##### STORED DATA #####

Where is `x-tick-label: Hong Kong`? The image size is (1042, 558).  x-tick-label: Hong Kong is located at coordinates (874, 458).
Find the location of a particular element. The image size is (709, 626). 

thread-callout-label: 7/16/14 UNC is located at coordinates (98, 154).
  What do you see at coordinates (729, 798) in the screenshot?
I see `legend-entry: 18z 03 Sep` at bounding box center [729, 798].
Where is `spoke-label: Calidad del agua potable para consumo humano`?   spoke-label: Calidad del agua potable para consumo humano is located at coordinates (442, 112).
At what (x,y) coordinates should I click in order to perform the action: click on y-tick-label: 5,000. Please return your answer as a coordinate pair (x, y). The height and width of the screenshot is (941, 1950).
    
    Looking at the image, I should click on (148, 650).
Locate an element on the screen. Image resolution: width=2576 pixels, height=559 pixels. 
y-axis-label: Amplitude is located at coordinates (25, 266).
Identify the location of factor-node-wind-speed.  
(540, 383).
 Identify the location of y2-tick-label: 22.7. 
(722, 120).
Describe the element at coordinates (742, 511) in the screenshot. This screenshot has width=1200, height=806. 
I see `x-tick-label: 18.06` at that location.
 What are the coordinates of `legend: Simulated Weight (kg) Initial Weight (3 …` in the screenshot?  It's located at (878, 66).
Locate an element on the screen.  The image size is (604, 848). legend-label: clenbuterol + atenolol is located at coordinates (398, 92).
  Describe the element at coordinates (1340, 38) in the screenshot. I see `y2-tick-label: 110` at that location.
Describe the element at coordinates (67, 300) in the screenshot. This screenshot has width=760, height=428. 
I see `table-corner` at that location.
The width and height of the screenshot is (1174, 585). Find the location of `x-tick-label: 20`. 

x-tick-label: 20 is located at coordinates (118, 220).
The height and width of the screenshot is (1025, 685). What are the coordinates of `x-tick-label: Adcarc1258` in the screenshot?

#####

WHAT YOU SHOULD DO: Rewrite the stretch from the start of the records through the line containing "Looking at the", changing "image size" to "image dimensions" and leaving all else as it is.

RESPONSE AREA:
Where is `x-tick-label: Hong Kong`? The image dimensions is (1042, 558).  x-tick-label: Hong Kong is located at coordinates (874, 458).
Find the location of a particular element. The image dimensions is (709, 626). 

thread-callout-label: 7/16/14 UNC is located at coordinates (98, 154).
  What do you see at coordinates (729, 798) in the screenshot?
I see `legend-entry: 18z 03 Sep` at bounding box center [729, 798].
Where is `spoke-label: Calidad del agua potable para consumo humano`?   spoke-label: Calidad del agua potable para consumo humano is located at coordinates (442, 112).
At what (x,y) coordinates should I click in order to perform the action: click on y-tick-label: 5,000. Please return your answer as a coordinate pair (x, y). The height and width of the screenshot is (941, 1950).
    
    Looking at the image, I should click on (148, 650).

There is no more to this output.